Needless to say, this policy would be most effective if it were also applied to the first-team squad.

France enjoyed the benefits of an exceptionally diverse squad as they lifted the World Cup in 1998. Zinedine Zidane, second left, is seen here being hugged by teammates Youri Djorkaeff, left, Marcel Desailly and Lilian Thuram, right, in the final against Brazil ©Getty Images
France enjoyed the benefits of an exceptionally diverse squad as they lifted the World Cup in 1998. Zinedine Zidane, second left, is seen here being hugged by teammates Youri Djorkaeff, left, Marcel Desailly and Lilian Thuram, right, in the final against Brazil ©Getty Images

I can still remember the impact in a country already flirting with the far-right Front National of the World Cup victory achieved in 1998 by an exceptionally diverse French squad, starring the likes of Zinedine Zidane and Lilian Thuram.
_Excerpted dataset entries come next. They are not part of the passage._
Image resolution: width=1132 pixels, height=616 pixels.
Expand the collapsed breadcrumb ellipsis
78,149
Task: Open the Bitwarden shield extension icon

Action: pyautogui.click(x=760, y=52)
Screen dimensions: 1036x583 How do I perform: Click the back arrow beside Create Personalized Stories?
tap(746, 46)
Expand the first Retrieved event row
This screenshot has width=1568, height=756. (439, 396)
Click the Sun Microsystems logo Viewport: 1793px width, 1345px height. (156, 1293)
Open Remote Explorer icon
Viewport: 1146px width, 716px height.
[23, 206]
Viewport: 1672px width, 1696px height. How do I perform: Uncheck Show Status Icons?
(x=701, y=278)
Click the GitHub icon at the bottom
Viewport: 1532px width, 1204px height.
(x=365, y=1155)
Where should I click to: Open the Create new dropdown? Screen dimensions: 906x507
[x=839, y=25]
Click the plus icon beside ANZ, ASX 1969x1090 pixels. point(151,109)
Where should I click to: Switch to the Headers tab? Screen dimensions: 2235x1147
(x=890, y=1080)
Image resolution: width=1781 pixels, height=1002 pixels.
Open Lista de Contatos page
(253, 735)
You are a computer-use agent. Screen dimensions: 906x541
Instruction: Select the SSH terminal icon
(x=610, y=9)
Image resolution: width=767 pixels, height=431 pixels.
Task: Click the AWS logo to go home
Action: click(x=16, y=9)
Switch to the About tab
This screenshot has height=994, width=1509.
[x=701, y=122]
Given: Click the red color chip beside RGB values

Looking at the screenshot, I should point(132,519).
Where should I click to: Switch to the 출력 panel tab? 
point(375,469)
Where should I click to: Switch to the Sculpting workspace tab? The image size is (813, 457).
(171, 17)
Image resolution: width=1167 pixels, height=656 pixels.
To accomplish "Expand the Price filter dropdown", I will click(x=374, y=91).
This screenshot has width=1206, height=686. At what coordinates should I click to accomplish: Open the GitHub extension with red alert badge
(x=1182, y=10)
Of course, the notion of top-flight clubs drawing the bulk of their players from their local communities died out decades ago.

But every Premier League team today is, nonetheless, an example of individuals from a richly varied selection of backgrounds and ethnicities pooling resources and pulling together for their common good.

This dovetails relatively neatly with the narrative.

Setting a good example – it should be easy enough: respect your opponent; adjudicate impartially; have a drink or a chat with opposing fans.

It should be easy enough, and if all of us connected with sport, however tangentially, did so consistently, it would, I fancy, do more over time to reduce friction in our societies than just about any other action it is in sport’s gift to take.